Fin qui, dunque, l'incredibile storia di un romanziere di talento, salvato dalla stima di un autore di grande successo come Don Winslow e da un agente letterario formidabile. Ma cosa ci farà amare perdutamente The Chain, il thriller in uscita in questi giorni per Longanesi?

Anzitutto, il meccanismo terrificante alla base della storia che non rivelerò ma che intuirete immediatamente dalle prime pagine. È qualcosa di talmente perverso e inquietante da lasciare senza fiato, tanto più perché accade nella vita di una persona normale, una come tante, non un detective tutto d'un pezzo, un investigatore con un fenomenale talento per le indagini o un poliziotto tutto azione, intuizioni e muscoli. No, niente di tutto questo: Rachel Klein è una donna assolutamente normale, madre di famiglia, divorziata. E deve affrontare una situazione agghiacciante con le sue sole forze. Questa è la prima, geniale caratteristica di questo thriller straordinario. C'è poi un ritmo narrativo davvero mozzafiato, che non lascia tregua, non offre momenti di pausa. McKinty sembra avere scritto il romanzo in apnea, che è l'esatta sensazione provata dal lettore quando affronta le pagine, al punto che è stato proprio Stephen King a dire che si tratta di un romanzo: «Spaventoso, travolgente, originale!». Difficile dar torto a un maestro. La tensione non si abbassa. Mai. La scrittura di McKinty non concede nulla al virtuosismo o all'autocompiacimento, la sua prosa è limpida ed efficace ed è proprio in questa lucida essenzialità la sua grandezza. I personaggi, lungi dall'essere macchiettistici o figli di certi stereotipi, sono reali, pieni di dubbi e contraddizioni, sinceramente e profondamente umani come devono essere in un grande romanzo. Sono messi alla prova, cambiano e si adattano per sopravvivere, compiono scelte dolorose, terrificanti ma in questo sta la magia di una storia straordinaria come questa e la sua allucinante, adrenalinica bellezza. Non c'è nulla che suoni falso o artefatto, tutto è assolutamente plausibile, probabile, verosimile ed è esattamente questo a spaventarci. È nel «potrebbe capitare anche a noi» che questo romanzo non solo vince ma stravince, rivelandosi un'esperienza drammaticamente possibile anche se, ovviamente, non augurabile a nessuno ed è questo a fare davvero paura.

In questo sta anche la forza dell'invenzione: essere riuscito a creare un meccanismo narrativo e una trama finalmente originale che si discosta in pieno da tutto quello che avete letto finora. In un certo senso McKinty ridisegna completamente i confini del thriller e lo traghetta direttamente nel terzo millennio al punto che, dopo questo romanzo, sembrano aprirsi nuove frontiere per questo tipo di letteratura, proprio come riuscì a Stephen King con capolavori come It o Cujo. In questo, credo, sta la grandezza di un romanziere: nel saper affrontare un certo tipo di letteratura per rifondarla completamente.

McKinty è da sempre un grande autore ma in questa sua storia riesce a dare il meglio di sé, come accadde in Dead I Well May Be, e forse proprio la situazione estrema nella quale si è trovato gli ha consentito di firmare la sua storia più bella e quella che lo ha consacrato a nuova star mondiale del thriller.

Dati archiviati:
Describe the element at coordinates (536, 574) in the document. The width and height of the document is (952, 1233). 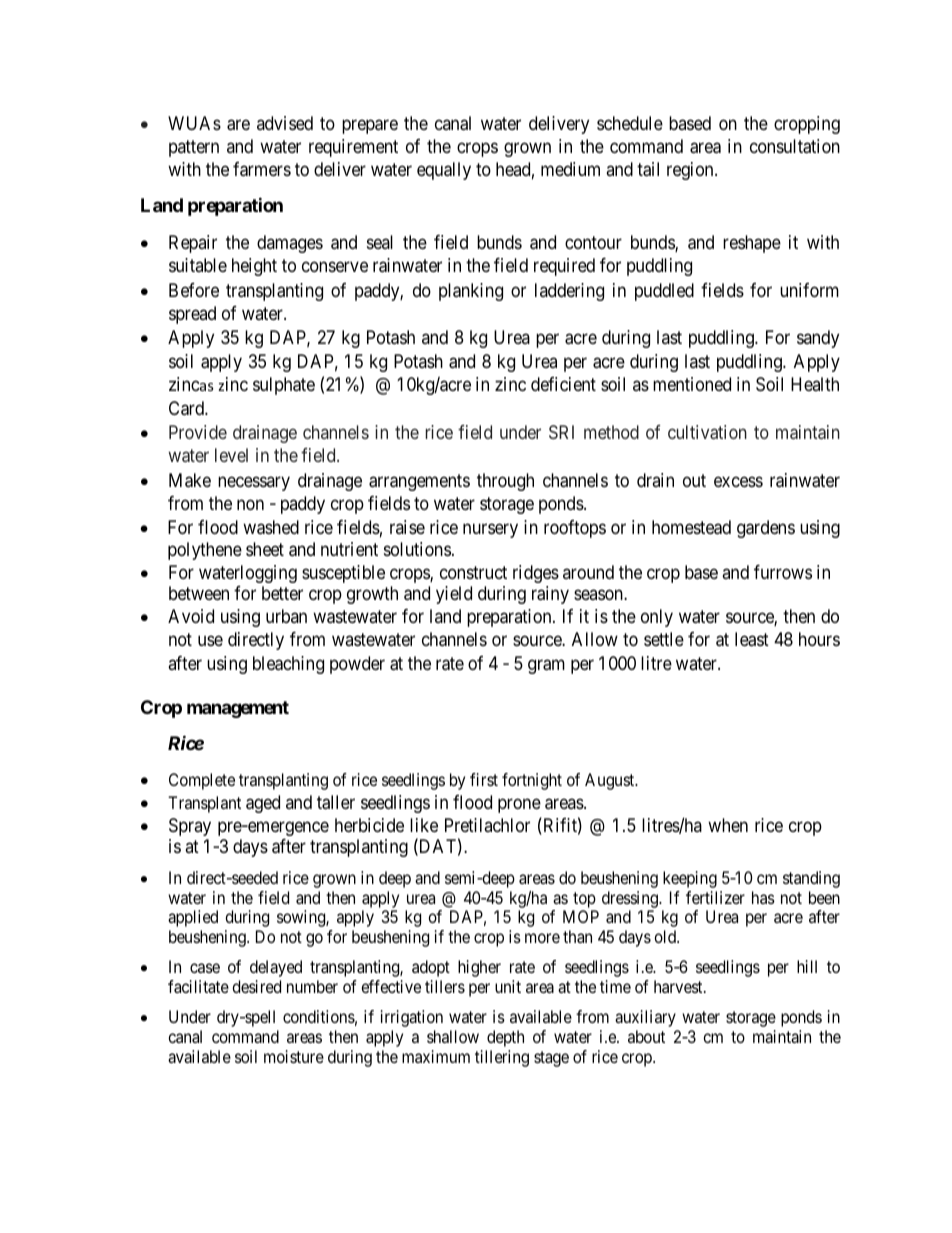
I see `ridges` at that location.
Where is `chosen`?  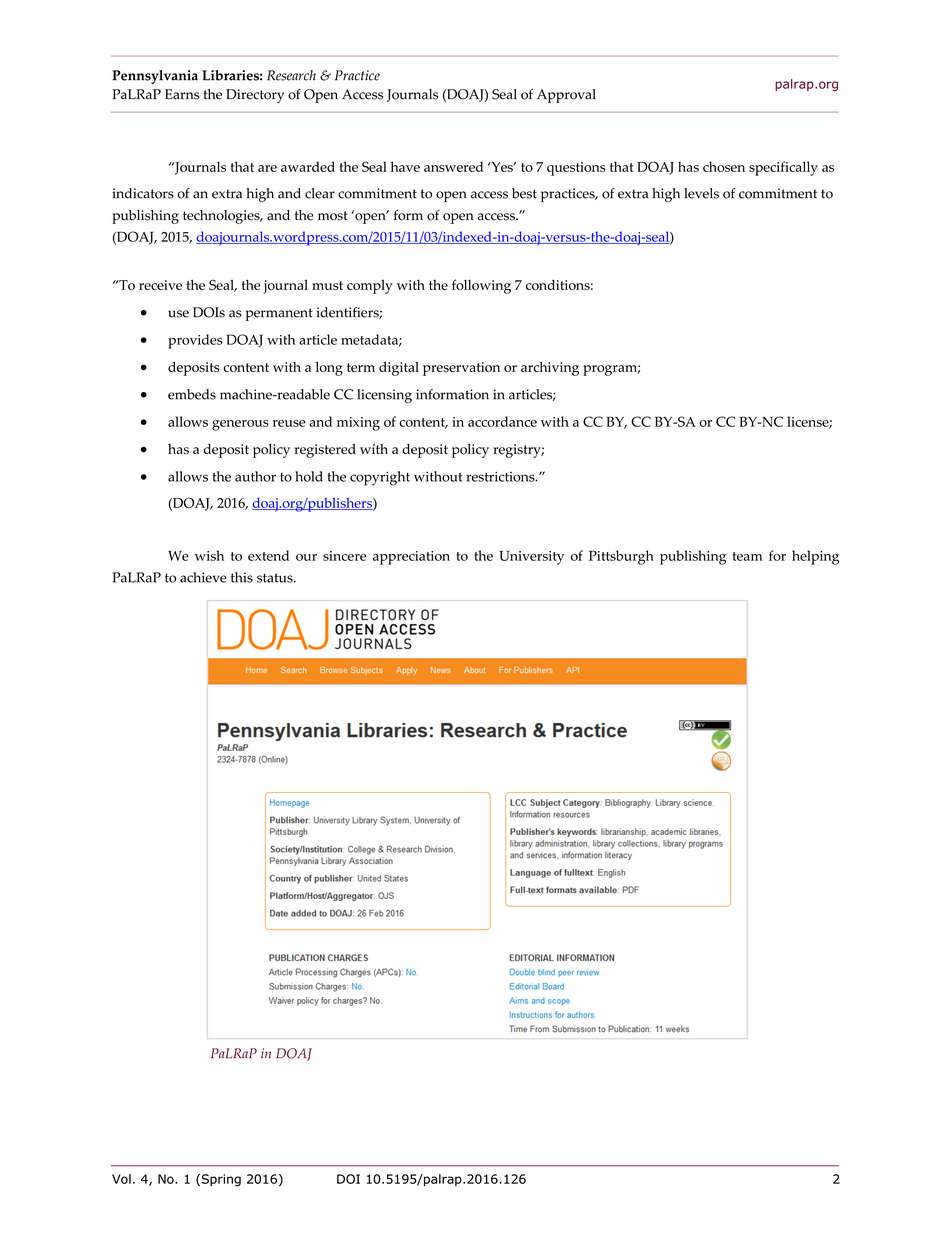 chosen is located at coordinates (724, 166).
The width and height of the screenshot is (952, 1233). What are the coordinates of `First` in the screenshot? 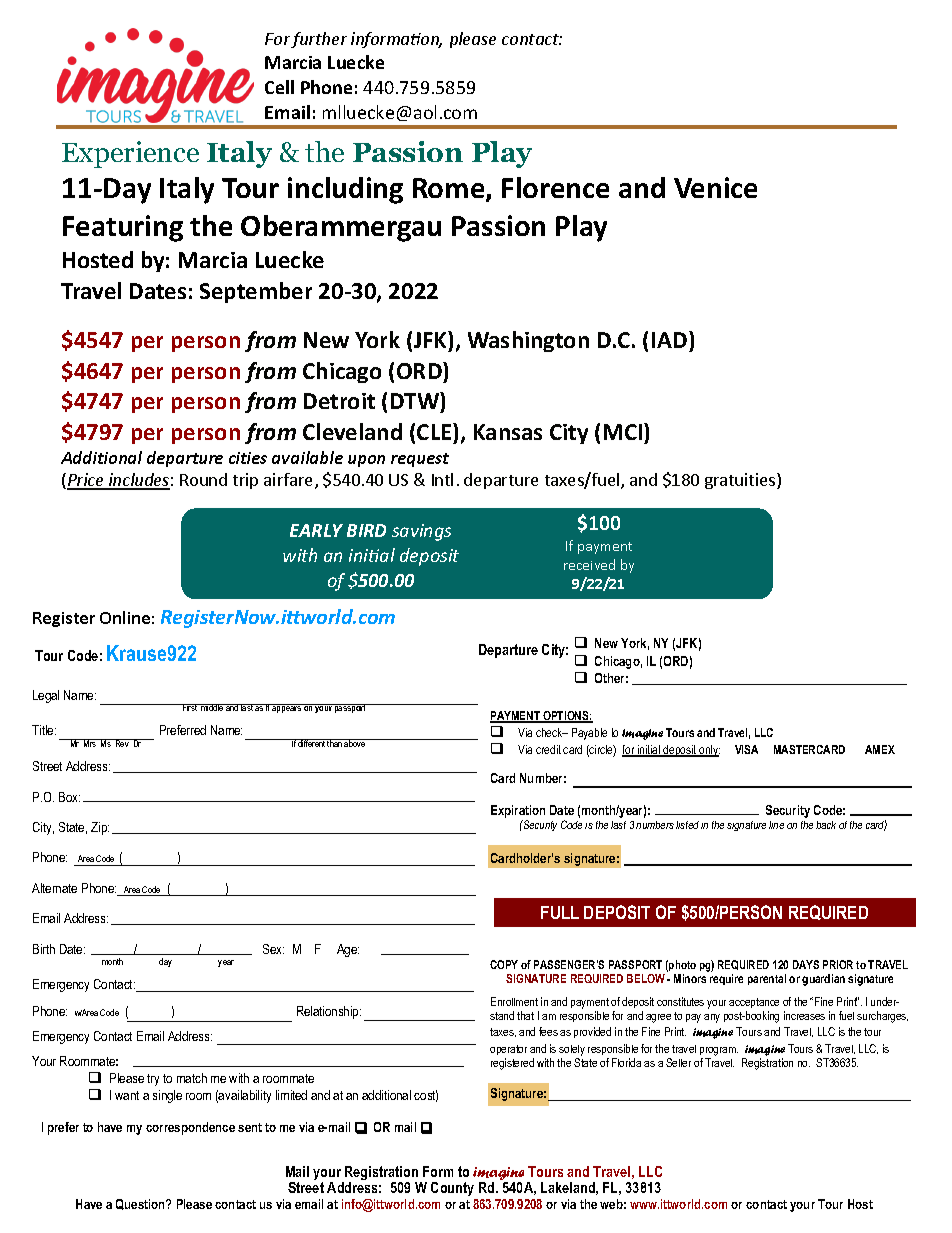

Esercizio assegnato 1: Nel testo fornito, qual è la situazione familiare di Rachel Klein?
Esercizio assegnato 2:
Indica se ciascuna affermazione concorda con il testo fornito, rispondendo sì o no e citando le parole del testo che lo stabiliscono.
(a) Rachel Klein è un'investigatrice dotata di un talento fenomenale per le indagini.
(b) The Chain esce per Longanesi.
(c) Stephen King ha giudicato il romanzo noioso.

Risultato richiesto 1: È madre di famiglia e divorziata.

Risultato richiesto 2:
(a) No: "Rachel Klein è una donna assolutamente normale, madre di famiglia, divorziata."
(b) Sì: "il thriller in uscita in questi giorni per Longanesi"
(c) No: «Spaventoso, travolgente, originale!»